### 文本段落
----

对MapReduce模型的理解

来源：互联网发布：sql distinct 所有字段编辑：程序博客网时间：2024/06/11 19:38

前言

为什么要用MapReduce
MapReduce的流行是有理由的。它非常简单，、易于实现且扩展性强。大家可以通过它轻易地编写出同时在多台主机上运行的程序，也可以使用Ruby、Python、PHP和C++等非Java类语言编写Map或Reduce程序，还可以在任何安装Hadoop的集群中运行同样的程序，不论这个集群有多少台主机。MapReduce适合处理海量数据，因为它会被多台主机同时处理，这样通常会有较快的速度。

进入正题

1、MapReduce模型
           要了解MapReduce,首先需要了解MapReduce的载体是什么。在Hadoop中，用于执行MapReduce任务的机器有两个角色：一是TaskTracker,另一个是JobTracker。JobTracker是用于管理和调度工作的，TaskTracker是用于执行工作的。一是Hadoop集群中只有一台JobTracker。
1、1、MapReduce Job
           在Hadoop中，每个MapReduce任务都被初始化为一个Job。每个Job又可以分为两个阶段：Map阶段和Reduce阶段。这两个阶段分别用两个函数来表示，即Map函数和Reduce函数。Map函数接收一个<key,value>形式的输入，然后产生同样为<key,value>形式的中间输出，Hadoop会负责将所具有相同中间key值的value集合到一起传递个Reduce函数，Reduce函数接收一个<key,(list of values)>形式的输入，然后对这个value集合进行处理并输出结果，Reduce的输出也是<key,value>形式的。

----

### 任务要求
接续上文关于MapReduce模型的文章，从其最后一句之后继续写下去。

### 元素查找记录
----

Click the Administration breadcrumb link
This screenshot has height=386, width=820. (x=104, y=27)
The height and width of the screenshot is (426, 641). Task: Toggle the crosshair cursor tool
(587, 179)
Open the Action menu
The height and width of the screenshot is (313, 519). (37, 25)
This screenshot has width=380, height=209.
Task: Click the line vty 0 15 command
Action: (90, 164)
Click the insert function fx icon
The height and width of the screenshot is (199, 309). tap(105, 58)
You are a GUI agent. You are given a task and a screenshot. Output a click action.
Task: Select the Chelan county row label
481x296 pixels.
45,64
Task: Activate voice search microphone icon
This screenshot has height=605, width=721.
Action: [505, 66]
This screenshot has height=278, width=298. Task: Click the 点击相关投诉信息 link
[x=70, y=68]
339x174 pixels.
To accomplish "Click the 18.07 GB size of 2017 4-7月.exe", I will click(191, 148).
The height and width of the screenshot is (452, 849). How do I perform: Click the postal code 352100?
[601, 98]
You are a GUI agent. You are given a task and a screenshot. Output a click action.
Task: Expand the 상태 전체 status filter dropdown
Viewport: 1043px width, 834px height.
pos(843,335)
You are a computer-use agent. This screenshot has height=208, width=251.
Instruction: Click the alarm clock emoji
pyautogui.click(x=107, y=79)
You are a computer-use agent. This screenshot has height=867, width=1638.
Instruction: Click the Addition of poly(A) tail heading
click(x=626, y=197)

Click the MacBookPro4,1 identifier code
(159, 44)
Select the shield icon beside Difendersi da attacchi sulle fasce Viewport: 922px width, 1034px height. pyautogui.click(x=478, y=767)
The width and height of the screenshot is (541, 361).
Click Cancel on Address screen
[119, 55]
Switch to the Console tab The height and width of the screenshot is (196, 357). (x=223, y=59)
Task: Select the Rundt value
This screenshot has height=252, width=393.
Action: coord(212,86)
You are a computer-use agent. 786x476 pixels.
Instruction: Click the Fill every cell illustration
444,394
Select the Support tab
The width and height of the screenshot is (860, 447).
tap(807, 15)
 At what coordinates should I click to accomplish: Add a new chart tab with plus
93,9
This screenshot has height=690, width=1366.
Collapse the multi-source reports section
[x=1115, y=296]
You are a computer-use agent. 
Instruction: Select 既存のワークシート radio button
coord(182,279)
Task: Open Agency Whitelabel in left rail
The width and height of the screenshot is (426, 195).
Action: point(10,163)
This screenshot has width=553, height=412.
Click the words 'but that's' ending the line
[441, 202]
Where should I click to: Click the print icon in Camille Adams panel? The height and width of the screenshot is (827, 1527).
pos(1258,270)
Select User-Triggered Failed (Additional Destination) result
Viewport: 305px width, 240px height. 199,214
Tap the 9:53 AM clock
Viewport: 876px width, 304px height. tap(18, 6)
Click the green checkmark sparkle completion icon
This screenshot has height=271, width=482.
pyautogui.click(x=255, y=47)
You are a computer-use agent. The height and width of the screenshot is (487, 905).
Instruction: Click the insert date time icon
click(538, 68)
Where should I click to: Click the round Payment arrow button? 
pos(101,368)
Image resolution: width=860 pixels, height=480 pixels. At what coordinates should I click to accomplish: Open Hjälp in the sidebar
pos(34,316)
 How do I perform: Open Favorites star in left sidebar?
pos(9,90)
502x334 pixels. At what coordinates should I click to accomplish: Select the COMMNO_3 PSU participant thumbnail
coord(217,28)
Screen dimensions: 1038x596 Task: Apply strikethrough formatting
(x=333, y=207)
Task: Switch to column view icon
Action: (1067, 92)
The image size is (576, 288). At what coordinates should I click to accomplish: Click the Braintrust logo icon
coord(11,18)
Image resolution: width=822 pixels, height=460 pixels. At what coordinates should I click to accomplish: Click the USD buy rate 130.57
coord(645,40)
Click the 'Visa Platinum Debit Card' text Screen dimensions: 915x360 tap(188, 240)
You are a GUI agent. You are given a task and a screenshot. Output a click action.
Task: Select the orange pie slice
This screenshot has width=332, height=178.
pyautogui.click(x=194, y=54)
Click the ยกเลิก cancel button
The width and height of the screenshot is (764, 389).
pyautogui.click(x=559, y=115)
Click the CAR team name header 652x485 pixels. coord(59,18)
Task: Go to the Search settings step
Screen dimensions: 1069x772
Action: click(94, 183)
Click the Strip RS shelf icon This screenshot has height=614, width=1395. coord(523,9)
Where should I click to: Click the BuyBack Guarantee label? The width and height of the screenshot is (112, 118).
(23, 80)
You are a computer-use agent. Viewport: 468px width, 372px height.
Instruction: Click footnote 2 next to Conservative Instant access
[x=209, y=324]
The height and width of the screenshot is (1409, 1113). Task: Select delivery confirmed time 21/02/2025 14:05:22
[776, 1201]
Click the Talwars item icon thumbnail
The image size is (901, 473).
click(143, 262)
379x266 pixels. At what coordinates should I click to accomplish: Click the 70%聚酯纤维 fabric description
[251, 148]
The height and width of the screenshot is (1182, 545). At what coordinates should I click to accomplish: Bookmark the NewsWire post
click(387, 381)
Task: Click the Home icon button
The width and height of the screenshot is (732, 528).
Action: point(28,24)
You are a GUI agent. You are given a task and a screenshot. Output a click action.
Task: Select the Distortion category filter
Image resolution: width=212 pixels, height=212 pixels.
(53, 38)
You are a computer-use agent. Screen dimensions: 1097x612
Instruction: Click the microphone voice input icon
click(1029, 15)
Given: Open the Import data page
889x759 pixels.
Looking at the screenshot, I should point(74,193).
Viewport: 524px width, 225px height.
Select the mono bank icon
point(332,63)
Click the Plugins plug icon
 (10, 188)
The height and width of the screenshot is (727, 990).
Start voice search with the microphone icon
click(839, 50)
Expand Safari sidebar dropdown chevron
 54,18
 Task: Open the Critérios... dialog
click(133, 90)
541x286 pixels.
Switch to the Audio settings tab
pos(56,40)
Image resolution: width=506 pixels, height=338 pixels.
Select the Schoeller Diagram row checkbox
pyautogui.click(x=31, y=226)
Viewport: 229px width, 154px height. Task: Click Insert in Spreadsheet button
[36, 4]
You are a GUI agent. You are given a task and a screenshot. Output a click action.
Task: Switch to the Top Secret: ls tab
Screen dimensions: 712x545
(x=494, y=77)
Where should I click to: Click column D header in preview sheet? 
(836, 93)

----

### 本题结果
            为了方便理解，分别将三个<key,value>对标记为<k1,v1>、<k2,v2>、<k3,v3>，那么上面所述的过程可以用下面的实例来表示

            input-->k1,v1--Map-->k2,v2--Reduce-->k3,v3-->output

1、1、2、Hadoop的Hello World程序

            上面说的过程是MapReduce的核心，所有的MapReduce程序都具有上面实例的结构。下面我再具体各实例说明MapReduce的执行过程。
            大家初次接触编程时学习的不论是那种语言，看到的第一个示例程序可能都是“Hello World”。在Hadoop中也有一个类似于Hello World的程序。这就是WordCount。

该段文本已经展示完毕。